Nitekim dün ikindi vakti, Başyaver ile ilgili gözaltı kararının çıktığı haberi geldi.



Geçen ay Erdoğan bir iftar programında FETÖ'yü kast ederek şöyle demişti:

“Cumhurbaşkanlığı'na da girmişlerdi. Belki hala da vardır. Onlar üzerinde de çalışıyoruz. Ya kendileri istifa eder giderler nereye giderlerse gitsinler ama burayı lekeleyemezler”

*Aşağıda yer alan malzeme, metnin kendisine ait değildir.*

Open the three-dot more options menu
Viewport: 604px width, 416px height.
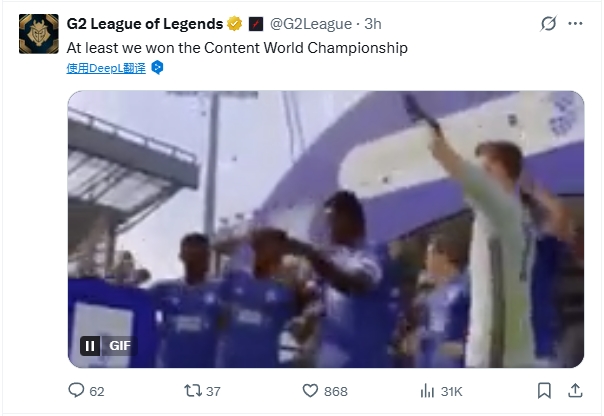point(575,23)
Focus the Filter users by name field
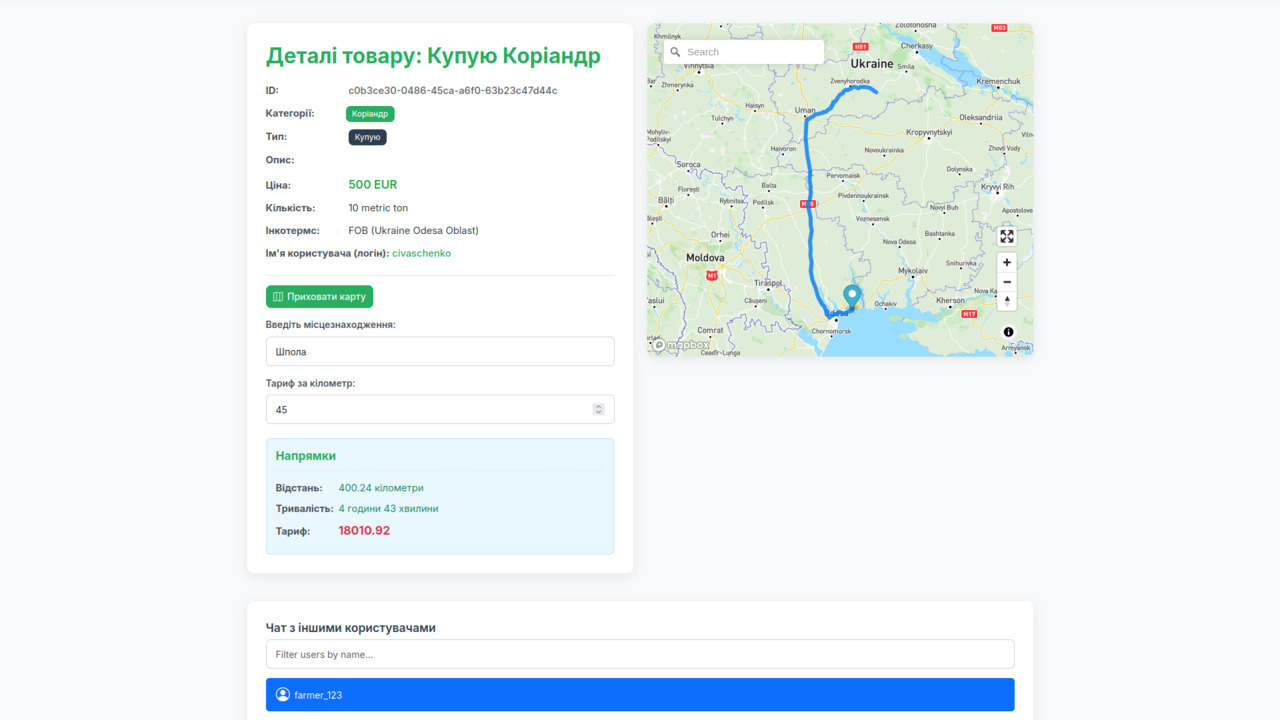 point(640,655)
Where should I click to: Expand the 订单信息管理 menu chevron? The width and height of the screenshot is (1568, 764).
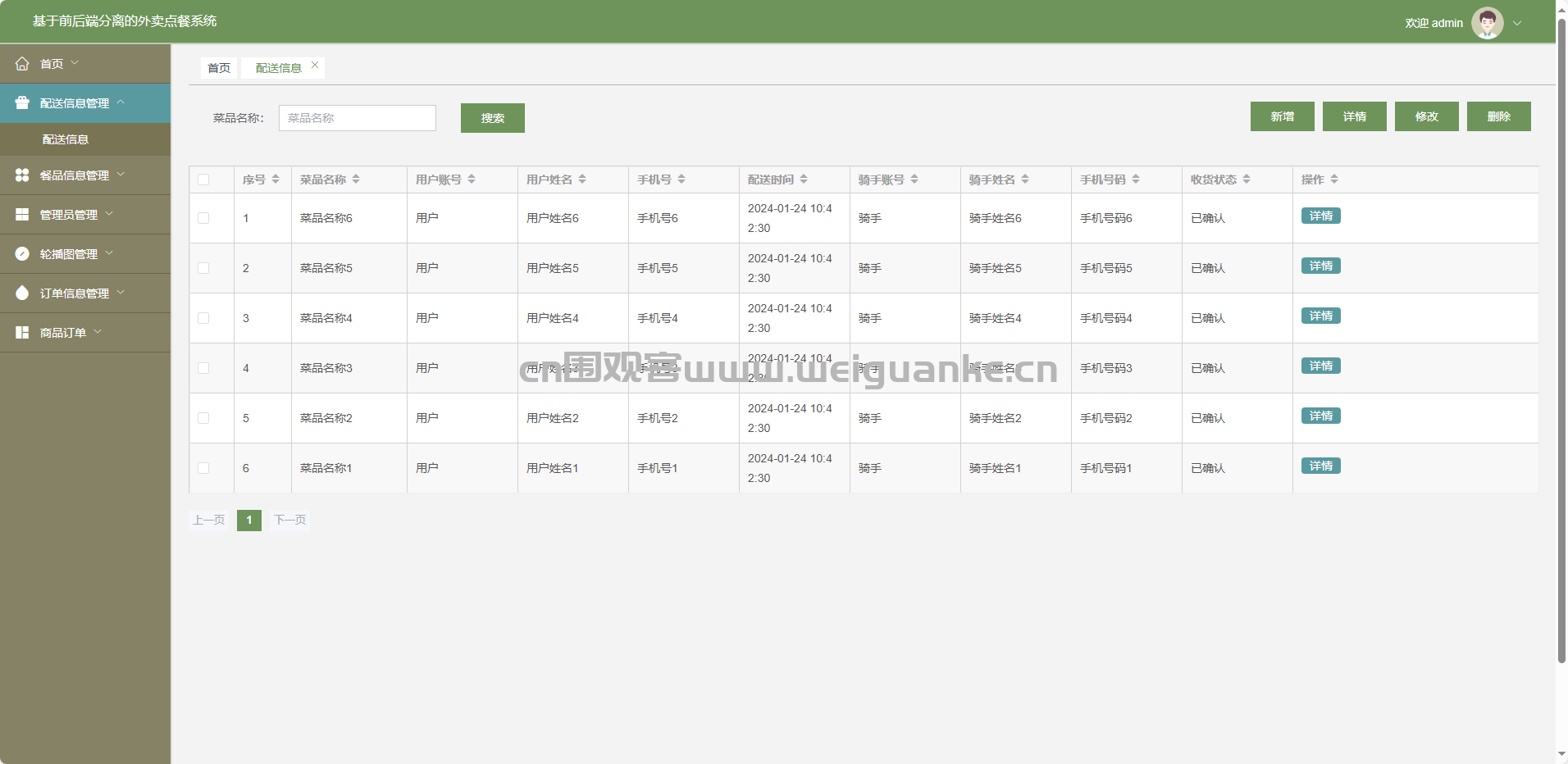click(x=121, y=293)

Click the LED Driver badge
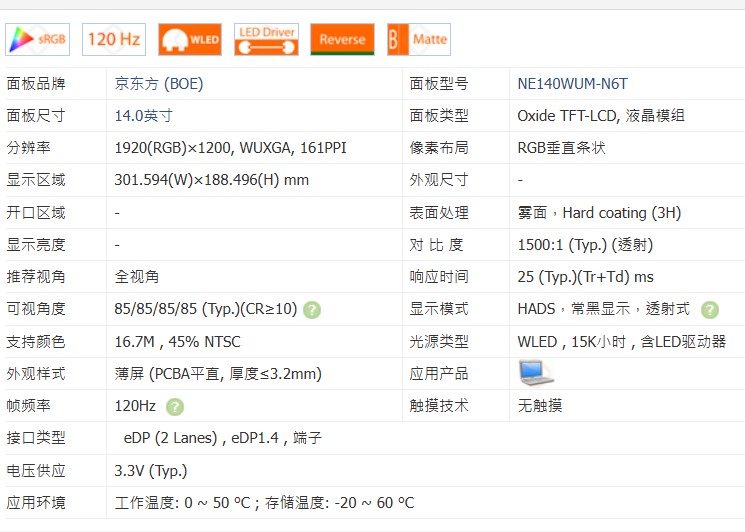pyautogui.click(x=266, y=39)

Erdoğan bunu söylerken kastı Başyaveri mi idi bilmiyorum bilginin doğruluğu bugün ortaya çıktı.



Normal şartlarda başkomutana hizmet etmek gibi her normal askerin hayalini kurabileceği onurlu bir görevi sürdürmesi beklenen bir Albay, kendisini yanı başından ayırmayan Başkomutanına ihanet ediyor.



Peki bu nasıl oluyor?



Normal bir düşünce kalıbının içinde bunu anlamak zor.



Ama biliyoruz neden olduğunu.



Ülkeyi, milletin emanet ettiği silahları babasının malı olarak gören bir anlayış, örgütünün menfaati için katliam yapmayı ibadet sayan başka bir anlayışla birleşince böyle oluyor, olabiliyor.


HÜKÜMET HARP AKADEMİLERİ MÜFREDATINA EL ATMALI


Daha önce girişilen ve başarılı olmuş darbeler sonrası ortamının bir benzerini yaşıyoruz.



Ama tersinden.



-12 Eylül'de üniversite öğrencilerinin, sokaktan geçenlerin ellerini tersten düzden, enseden kelepçeleyip yarı çıplak halde sergilemişlerdi.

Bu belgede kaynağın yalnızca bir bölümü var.